SoutheastHEALTH recently disclosed a significant security breach affecting patient data due to a third-party data breach involving ITx. The breach exposed sensitive information such as names, Social Security numbers, dates of birth, addresses, and protected health details of SoutheastHEALTH patients. Following the discovery, ITx promptly initiated the distribution of data breach notification letters to all affected patients, detailing the compromised information. Investigations are underway to assess the full extent of the breach and its potential impact on patient privacy and security.
The breach originated from a vulnerability found in GoAnywhere, a managed file transfer program created by Fortra, LLC, which ITx utilized for its billing services. Upon notification of the vulnerability by Fortra, ITx initiated an investigation to ascertain the scope and nature of the breach, seeking to identify all affected customers. Despite completing an initial review of the data on March 24, 2023, further information provided by Fortra prolonged the investigation until May 10, 2023, when ITx confirmed the breach’s impact on confidential patient data from SoutheastHEALTH.
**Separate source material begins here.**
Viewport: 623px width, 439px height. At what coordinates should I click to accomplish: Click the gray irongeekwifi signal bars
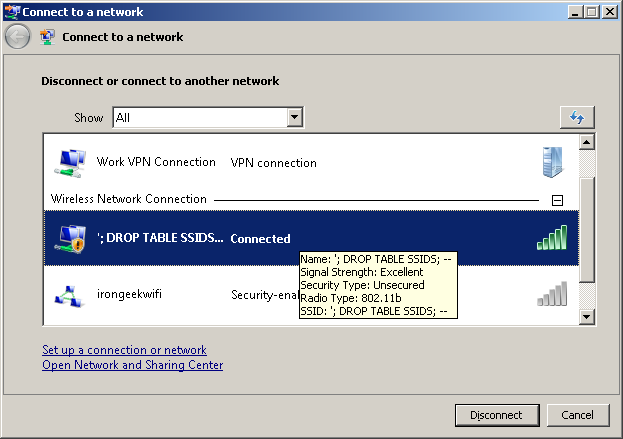552,294
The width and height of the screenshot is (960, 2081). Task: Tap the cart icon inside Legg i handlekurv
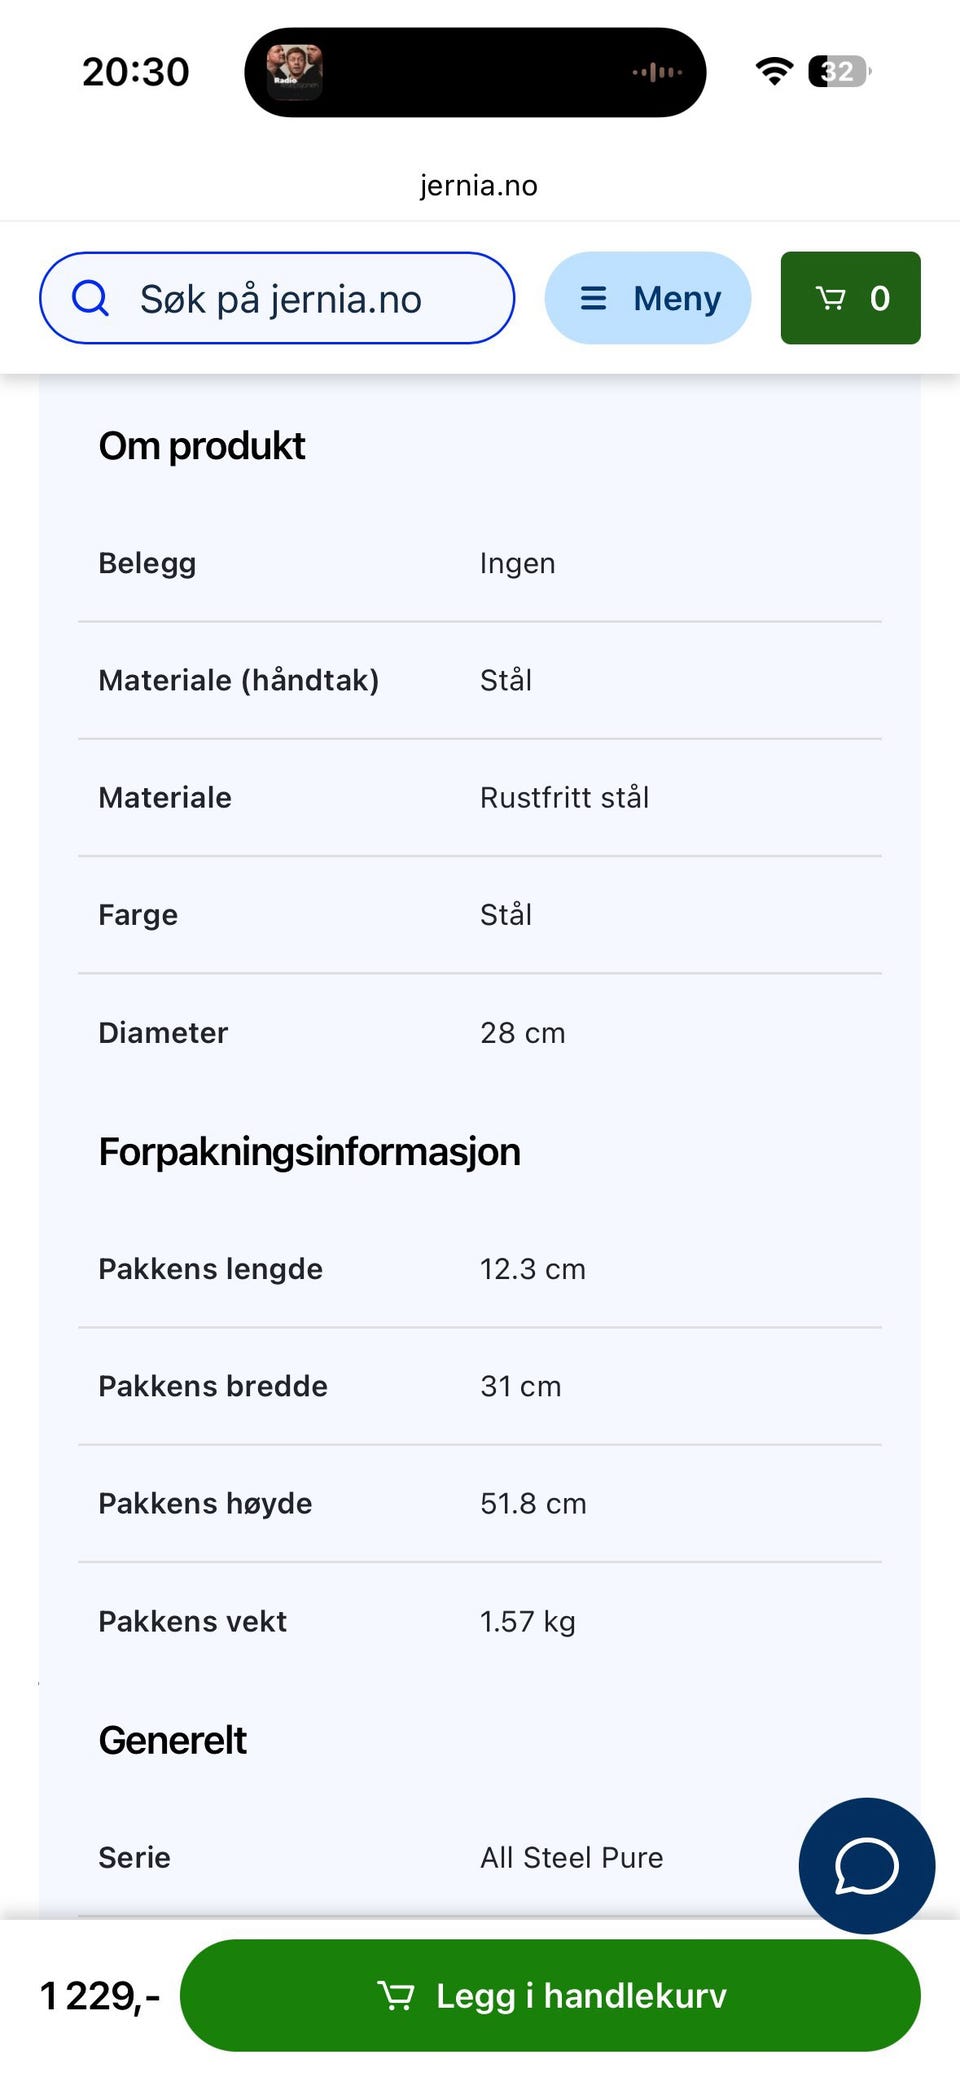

SoutheastHEALTH, based in Cape Girardeau, Missouri, operates over 50 locations throughout the state, offering various healthcare services, including cancer care, orthopedic care, and women’s health. With more than 2,350 employees and an annual revenue of approximately $345 million, SoutheastHEALTH serves as a crucial healthcare provider in the region. As investigations continue and data breach notifications are sent out, SoutheastHEALTH remains committed to ensuring patient privacy and security while navigating the aftermath of this breach alongside its patients and stakeholders.